I see the facing of violence, the confronting of violence and the understanding of violence as an important task. It is the task of recreating human dignity. It is the task of keeping at least a small light burning in the face of the bitter wind of destruction.
All that the Antiwar Campaign Croatia was doing was but a modest attempt to create islands of non-violence and sanity in the bloody river of madness which we called war.
I recalled my early childhood experience when I watched the lines of people fleeing their homes at the beginning of the war in 1991 and during the time when we were just establishing Antiwar Campaign Croatia. A small group of people had gathered to do something to prevent a further outburst of war having lost the illusion that we could quickly put a stop to the War.
Eventually we could not stop it at all.
In 1991, there were less than 20 of us who, while we did not know how to confront violence, were clear in our commitment to non-violence – and had the curiosity and openness for learning. For supporting people who refused to kill we did not need skills so much as we needed quite a lot of courage. For direct human rights protection more knowledge was needed and serious work was started in 1992.
In 1992, we were further strengthened in our efforts when the Center for Peace-Osijek evolved out of the dream of 2 people and it soon attracted many more people. During that summer international volunteers came to work with children in refugee centers. Out of this grew the Suncokret project.
In December, a group of women established the Center for Women War Victims, which directly supported women refugees and their children.
1993 saw the organization of the first training in non-violent conflict transformation, and which was later held for more than 5000 teachers. 1993 was also a year of new beginnings and was especially exciting because of the start of the Volunteer Project Pakrac´ the first attempt at peace building in a town cut in two by the demarcation line.
When I say peace building I am not speaking about the attempt to reconcile while issues of justice have not been addressed. Dialogue, even if very loud and confrontational, is more than welcome.
The lessons learned in Pakrac were later used in Gornji Vakuf/Uskoplje and Travnik in Bosnia-Hercegovina. In Croatia, we will continue with the peace building training at basic and advanced levels, we will continue to support conscientious objectors, and to work on human rights.

■ **STATED GOAL**
Pick up the account of the Antiwar Campaign Croatia's work after its last sentence and keep writing it in the same first-person voice.

■ **RECORDS SHOWN**
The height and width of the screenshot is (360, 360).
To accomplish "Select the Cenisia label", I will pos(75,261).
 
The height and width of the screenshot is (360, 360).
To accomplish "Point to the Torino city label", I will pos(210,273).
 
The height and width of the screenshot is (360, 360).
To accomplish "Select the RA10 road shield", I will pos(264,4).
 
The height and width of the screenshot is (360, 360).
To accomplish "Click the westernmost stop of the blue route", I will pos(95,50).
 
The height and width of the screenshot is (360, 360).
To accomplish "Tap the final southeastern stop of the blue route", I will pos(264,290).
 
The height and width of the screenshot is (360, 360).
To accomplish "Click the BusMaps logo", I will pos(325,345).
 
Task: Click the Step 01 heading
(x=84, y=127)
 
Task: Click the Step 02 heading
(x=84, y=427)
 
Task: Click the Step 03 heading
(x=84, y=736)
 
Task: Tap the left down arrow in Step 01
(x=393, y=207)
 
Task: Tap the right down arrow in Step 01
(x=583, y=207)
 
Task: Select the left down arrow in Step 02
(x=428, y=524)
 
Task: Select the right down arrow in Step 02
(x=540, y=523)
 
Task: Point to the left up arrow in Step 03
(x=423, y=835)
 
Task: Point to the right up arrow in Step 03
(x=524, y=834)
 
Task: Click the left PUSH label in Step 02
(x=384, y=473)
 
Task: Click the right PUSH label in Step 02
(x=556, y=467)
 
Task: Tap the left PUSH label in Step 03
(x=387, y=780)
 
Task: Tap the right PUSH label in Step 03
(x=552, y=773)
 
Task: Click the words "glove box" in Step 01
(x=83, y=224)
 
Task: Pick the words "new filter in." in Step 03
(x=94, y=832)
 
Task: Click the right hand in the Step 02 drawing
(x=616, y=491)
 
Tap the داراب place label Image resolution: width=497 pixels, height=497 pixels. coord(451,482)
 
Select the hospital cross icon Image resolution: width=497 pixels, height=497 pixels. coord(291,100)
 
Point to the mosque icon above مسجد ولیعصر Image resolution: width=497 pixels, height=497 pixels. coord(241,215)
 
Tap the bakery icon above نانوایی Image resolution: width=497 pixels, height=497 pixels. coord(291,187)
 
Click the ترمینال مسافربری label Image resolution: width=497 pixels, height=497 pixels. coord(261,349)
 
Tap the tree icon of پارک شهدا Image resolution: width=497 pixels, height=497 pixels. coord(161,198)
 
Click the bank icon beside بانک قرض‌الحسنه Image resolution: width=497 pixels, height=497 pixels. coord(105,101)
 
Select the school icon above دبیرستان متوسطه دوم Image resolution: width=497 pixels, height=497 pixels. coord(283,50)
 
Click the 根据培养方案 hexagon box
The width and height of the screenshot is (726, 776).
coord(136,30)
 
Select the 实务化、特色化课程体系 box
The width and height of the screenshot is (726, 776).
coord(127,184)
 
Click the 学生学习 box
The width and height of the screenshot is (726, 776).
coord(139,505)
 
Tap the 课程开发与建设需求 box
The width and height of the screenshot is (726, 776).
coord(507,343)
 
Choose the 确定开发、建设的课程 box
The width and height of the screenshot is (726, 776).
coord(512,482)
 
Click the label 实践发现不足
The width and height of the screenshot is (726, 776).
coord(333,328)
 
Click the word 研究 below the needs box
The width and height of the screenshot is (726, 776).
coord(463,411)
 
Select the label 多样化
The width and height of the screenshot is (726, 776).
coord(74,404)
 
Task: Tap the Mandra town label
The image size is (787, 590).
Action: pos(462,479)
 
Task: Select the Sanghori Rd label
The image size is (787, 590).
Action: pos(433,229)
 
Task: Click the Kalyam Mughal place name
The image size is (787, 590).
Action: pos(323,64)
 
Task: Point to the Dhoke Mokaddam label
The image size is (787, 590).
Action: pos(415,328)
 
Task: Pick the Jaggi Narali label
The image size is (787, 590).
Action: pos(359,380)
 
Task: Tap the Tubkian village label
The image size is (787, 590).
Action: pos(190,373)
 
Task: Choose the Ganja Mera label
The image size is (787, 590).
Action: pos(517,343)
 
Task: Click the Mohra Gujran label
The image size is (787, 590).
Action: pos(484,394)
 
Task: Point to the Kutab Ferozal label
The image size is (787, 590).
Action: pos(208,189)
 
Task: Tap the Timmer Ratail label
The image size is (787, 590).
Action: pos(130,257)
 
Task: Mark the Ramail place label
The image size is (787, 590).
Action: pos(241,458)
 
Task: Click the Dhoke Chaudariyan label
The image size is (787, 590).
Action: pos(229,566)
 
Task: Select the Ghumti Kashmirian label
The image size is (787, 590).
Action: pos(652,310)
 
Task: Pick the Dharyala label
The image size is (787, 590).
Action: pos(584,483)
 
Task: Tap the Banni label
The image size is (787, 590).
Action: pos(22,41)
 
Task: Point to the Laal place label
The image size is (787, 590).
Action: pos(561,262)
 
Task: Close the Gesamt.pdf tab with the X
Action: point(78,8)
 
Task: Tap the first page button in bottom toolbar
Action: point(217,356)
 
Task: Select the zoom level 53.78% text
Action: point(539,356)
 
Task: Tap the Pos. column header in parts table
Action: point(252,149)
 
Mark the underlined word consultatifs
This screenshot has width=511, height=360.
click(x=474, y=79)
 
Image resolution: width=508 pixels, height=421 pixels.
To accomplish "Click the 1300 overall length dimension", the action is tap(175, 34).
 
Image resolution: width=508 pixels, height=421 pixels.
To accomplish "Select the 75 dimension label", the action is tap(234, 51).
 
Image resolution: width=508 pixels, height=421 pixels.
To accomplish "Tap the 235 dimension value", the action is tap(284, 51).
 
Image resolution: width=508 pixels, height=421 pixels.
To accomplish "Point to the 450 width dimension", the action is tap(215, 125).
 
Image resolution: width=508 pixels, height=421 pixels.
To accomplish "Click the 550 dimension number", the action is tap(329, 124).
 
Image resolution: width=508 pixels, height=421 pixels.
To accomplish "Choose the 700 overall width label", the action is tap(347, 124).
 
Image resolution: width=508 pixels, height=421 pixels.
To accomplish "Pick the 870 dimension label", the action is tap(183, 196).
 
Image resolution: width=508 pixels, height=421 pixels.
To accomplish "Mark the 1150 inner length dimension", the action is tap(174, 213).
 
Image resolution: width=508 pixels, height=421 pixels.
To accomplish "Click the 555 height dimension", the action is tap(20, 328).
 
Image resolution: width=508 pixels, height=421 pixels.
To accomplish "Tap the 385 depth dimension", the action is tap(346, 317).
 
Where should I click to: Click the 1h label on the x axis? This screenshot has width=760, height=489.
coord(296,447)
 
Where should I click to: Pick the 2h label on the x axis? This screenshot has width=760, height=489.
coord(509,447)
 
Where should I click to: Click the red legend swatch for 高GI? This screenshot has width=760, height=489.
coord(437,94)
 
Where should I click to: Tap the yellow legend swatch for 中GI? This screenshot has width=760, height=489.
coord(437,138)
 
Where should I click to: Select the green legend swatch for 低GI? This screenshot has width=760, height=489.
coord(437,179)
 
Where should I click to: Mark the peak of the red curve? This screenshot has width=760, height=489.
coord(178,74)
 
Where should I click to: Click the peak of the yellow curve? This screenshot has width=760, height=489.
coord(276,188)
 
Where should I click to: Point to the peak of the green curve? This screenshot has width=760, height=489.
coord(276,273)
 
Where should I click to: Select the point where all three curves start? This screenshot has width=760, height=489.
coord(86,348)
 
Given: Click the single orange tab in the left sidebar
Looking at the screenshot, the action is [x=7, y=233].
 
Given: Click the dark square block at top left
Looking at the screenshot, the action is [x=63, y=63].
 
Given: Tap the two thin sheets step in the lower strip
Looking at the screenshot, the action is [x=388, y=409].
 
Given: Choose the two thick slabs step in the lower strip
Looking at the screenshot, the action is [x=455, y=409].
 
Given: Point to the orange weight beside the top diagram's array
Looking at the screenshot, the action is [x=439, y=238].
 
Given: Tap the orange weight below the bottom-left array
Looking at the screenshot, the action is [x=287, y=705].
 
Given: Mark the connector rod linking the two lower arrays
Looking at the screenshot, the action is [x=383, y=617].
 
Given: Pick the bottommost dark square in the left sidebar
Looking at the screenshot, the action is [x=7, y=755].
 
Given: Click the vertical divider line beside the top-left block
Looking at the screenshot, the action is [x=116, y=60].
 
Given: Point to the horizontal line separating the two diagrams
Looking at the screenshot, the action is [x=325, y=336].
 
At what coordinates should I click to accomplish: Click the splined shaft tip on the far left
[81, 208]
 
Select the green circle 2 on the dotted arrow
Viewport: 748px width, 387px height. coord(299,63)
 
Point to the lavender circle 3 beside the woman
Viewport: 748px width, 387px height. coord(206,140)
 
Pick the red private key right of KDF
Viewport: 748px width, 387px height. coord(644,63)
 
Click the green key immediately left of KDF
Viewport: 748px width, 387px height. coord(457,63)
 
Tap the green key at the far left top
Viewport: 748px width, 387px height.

■ **RIGHT ANSWER**
Before I came here, I went back to Pakrac, this time with a television crew to document the situation there nowadays. To see how the process of peace building was proceeding after the war. And it wasn’t really moving. This area and all of Croatia was ethnically cleansed. Very few Serbs remain here and their return is not safe.
Despite the extensive reconstruction of houses in the area, even Croats who have the chance are moving to more prosperous places. There are hardly any possibilities for employment. This is surely not the future which the first volunteers who came to this town to help to establish communication envisioned.
While postwar reality is bitter, it does not prevent small local organizations in trying to make it better. The Women’s Club and Youth Club are trying to do their best to alleviate the suffering. Sometimes not much more than that can be done.
It is not by chance that the women’s group has the most vivid activities. Women are usually the first to go in to risk communication and who dare to do such things in order to rebuild the broken links in society.
As this century of violence comes to a close, I would like to mention some contributions and point out that it is because of radical feminists who, in the seventies, came to ask the question: “who owns our bodies?” that the understanding of violence has come at least as far as it has today.
Out of the understanding that men do not own women’s bodies came the whole movement against family violence which helped us to understand that in nearly every neighbourhood all around the world there are battered women and children. Who need to be empowered to resist.
I would also like to give credit to all the people involved in the preparation for the adoption of the General Declaration of Human Rights, adopted fifty years ago, and thus giving us a tool to confront violations through legal institutions at local, national and international levels.
I also want to give credit to the role-models of non-violence such as Gandhi and Martin Luther King who spoke “to the power”, as the Quakers used to say, and went straight into the conflict and gave an example of behaviour by which injustice needed to be addressed and transformed by non-violent means.
And I would like to give credit to the people working in grassroots groups all around the world trying to create a culture of non-violence and which link their efforts to networks such as War Resisters International and the International Fellowship of Reconciliation, both established in the final year of the First World War.
Antiwar Campaign Croatia borrows from all three sources and combines a dimension of human rights, women’s rights and conflict transformation in its efforts. The empowerment of each human being is at the very heart of that work. Since its beginning, every new individual joining has been seen as the most precious and most important result of this peace work.
Each new committed person means one more step in the breaking of the culture of silence and obedience. Each person who raises their voice for her or his interests and rights diminishes the possibility of the powerful to start a wave of massive violence again.
Not that the several hundred people who work in civil initiatives resisting the prevailing of intolerance would be in the position to prevent the next war, but there are still many more people who are willing to act on their behalf and on the behalf of their neighbours. Because it is only if we react to every single violent motion that things might change.
Who can afford not to deal with violence? Who can afford to close their ears when a neighbour is beating his wife? Who can afford to look on while refugees are being bombed in Kosova? Who can afford not to act when a woman in Stockholm does not dare to walk out of her house after dark? Who can afford to look on silently when ancient forests are destroyed in order to satisfy our consumer passion?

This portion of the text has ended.